4 Places That Are Too Weird To ExistBy Kanyi M
Mother nature has an occult sense of humor! There is an even more enchanting, crazed-looking creature living in its wild habitat for each beautiful, majestic animal or flower in the world.
From jagged chasms perched on the surface of the moon to a cactus that eats flies, here are four unusual places that you’ll likely never see unless you happen to find yourself in these remote, isolated regions.
1. The Pink Lake in Australia
Lake Hillier is a pink lake located on Middle Island in the Recherche Archipelago, a subgrouping of islands within the Recherche Bay, a bay off Edgell Inlet. The cause of this strange color is not yet known – however, it is speculated that unique bacteria living in the water could be the reason behind the coloring. The coloration has been observed to change from pink to red over time, and even from blue to purple, so if you find yourself traveling through Australia, you should try to catch a glimpse of this strange wonder of nature!

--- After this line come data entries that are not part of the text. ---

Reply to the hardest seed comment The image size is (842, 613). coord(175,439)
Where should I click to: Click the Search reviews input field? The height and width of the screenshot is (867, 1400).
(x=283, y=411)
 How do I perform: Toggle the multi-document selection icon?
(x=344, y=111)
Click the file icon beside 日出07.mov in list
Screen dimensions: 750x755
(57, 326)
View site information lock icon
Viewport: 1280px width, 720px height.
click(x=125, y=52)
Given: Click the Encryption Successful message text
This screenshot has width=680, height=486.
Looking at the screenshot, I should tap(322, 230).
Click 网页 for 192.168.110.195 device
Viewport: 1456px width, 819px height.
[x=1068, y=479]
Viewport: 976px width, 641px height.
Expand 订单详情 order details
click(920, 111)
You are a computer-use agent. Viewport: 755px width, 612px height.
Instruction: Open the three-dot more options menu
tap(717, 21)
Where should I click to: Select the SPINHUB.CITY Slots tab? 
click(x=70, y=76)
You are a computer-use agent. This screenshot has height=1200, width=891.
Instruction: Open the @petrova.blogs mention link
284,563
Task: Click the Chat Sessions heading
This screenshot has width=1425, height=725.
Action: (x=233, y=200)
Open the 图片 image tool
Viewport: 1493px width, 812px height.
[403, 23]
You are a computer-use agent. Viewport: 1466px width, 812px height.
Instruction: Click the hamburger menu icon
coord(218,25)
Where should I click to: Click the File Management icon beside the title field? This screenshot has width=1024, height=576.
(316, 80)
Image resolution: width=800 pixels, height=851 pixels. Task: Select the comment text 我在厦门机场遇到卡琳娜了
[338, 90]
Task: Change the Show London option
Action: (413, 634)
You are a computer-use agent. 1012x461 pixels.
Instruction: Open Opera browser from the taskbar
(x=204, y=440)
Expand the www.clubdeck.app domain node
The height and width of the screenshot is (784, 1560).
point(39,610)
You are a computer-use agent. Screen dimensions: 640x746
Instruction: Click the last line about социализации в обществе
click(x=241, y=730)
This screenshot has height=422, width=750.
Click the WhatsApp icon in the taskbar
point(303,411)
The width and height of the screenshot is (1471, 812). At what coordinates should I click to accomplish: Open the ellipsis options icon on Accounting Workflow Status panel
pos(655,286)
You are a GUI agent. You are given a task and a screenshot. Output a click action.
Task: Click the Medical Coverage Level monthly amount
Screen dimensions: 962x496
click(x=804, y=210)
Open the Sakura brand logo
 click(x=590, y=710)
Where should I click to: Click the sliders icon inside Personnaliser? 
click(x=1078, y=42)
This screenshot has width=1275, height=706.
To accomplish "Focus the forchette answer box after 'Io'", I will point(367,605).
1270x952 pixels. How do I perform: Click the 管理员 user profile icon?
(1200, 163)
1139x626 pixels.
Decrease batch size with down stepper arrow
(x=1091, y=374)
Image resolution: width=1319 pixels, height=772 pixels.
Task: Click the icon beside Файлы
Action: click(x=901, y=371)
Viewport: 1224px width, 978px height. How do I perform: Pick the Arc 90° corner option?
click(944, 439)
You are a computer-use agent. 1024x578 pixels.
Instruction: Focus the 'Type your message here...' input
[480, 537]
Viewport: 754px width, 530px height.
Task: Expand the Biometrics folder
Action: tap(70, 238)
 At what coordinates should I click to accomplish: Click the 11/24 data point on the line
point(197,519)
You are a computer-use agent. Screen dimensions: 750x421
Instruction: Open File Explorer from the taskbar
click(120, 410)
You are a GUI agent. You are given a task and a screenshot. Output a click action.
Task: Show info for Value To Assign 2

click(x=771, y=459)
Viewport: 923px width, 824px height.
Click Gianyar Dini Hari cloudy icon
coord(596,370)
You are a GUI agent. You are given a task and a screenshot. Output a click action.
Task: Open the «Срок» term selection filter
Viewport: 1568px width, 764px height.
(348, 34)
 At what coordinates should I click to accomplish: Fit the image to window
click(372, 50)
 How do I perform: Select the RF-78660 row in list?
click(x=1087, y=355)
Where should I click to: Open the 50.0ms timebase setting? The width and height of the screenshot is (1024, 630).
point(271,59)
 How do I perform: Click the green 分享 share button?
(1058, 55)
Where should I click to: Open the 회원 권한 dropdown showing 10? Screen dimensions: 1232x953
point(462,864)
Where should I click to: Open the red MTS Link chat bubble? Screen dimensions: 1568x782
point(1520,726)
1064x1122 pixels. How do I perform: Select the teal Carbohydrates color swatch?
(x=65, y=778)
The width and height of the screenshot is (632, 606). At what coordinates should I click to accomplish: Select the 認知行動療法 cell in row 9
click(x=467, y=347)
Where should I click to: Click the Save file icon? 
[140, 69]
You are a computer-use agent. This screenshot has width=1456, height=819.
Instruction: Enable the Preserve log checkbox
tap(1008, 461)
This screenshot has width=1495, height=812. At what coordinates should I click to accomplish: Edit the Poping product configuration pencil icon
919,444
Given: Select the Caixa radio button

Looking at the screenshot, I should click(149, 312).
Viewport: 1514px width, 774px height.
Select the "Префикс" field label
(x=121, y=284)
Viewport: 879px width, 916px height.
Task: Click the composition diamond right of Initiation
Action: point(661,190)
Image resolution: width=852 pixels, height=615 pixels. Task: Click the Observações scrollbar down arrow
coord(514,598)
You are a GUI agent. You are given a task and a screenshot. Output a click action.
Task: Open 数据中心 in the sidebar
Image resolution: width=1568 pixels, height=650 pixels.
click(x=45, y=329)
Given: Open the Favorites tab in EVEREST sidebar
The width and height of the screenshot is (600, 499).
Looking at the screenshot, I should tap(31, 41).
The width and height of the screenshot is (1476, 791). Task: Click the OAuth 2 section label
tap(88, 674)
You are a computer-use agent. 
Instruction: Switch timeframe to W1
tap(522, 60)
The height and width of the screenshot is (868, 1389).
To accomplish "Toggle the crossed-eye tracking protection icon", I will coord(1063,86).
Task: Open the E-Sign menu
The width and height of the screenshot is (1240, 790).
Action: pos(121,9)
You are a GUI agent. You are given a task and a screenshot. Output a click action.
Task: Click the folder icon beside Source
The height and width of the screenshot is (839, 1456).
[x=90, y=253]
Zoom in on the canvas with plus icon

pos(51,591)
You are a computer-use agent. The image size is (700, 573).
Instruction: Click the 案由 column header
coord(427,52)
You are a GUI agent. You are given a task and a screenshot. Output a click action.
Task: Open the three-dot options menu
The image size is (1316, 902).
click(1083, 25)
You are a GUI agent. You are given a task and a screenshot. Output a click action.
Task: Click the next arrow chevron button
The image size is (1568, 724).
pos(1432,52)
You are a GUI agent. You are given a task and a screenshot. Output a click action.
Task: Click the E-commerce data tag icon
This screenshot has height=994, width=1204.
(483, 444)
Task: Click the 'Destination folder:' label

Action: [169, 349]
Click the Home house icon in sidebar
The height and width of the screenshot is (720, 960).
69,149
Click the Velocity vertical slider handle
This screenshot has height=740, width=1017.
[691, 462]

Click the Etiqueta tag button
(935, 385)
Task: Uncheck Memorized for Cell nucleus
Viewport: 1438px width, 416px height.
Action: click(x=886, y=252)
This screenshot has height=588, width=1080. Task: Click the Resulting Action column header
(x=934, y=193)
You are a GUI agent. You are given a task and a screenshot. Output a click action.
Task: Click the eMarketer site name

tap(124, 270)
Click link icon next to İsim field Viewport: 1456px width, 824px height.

2. The Giant’s Causeway in Northern Ireland
Most of the world’s natural wonders are located in tropical rain forests. Still, one of the most impressive natural wonders is located just a few miles from the southern coast of Northern Ireland: The Giant’s Causeway. This unusual formation of ancient lava flows and columns was created by a volcanic eruption more than 10,000 years ago. A trip to this mysterious formation will be more than enough to keep even the most adventurous travelers entertained and amazed!
3. Thor’s Well, Oregon, USA
Thor’s Well is a strange well-like structure off the coast of the Oregon coast. An underwater landslide caused this incredible hole in the ground after a period of heavy storms. Waves crashing into the rocks beneath a cliff create a violent whirlpool that can plunge as deep as 164 feet into a dark, terrifying tunnel. This hole is certainly something you won’t want to stumble across during a walk on the beach!
4. Pamukkale in Turkey
Pamukkale is a strange limestone mountain that sits near the city of Denizli in southern Turkey. The area surrounding Pamukkale is known as the White Palace due to the amount of white travertine marble found on its surface. Travertine is a type of calcium carbonate which forms in water by being dissolved by other minerals or chemicals present in the water. This kind of limestone crystallizes over time under ocean waves, forming different kinds of terraces over time!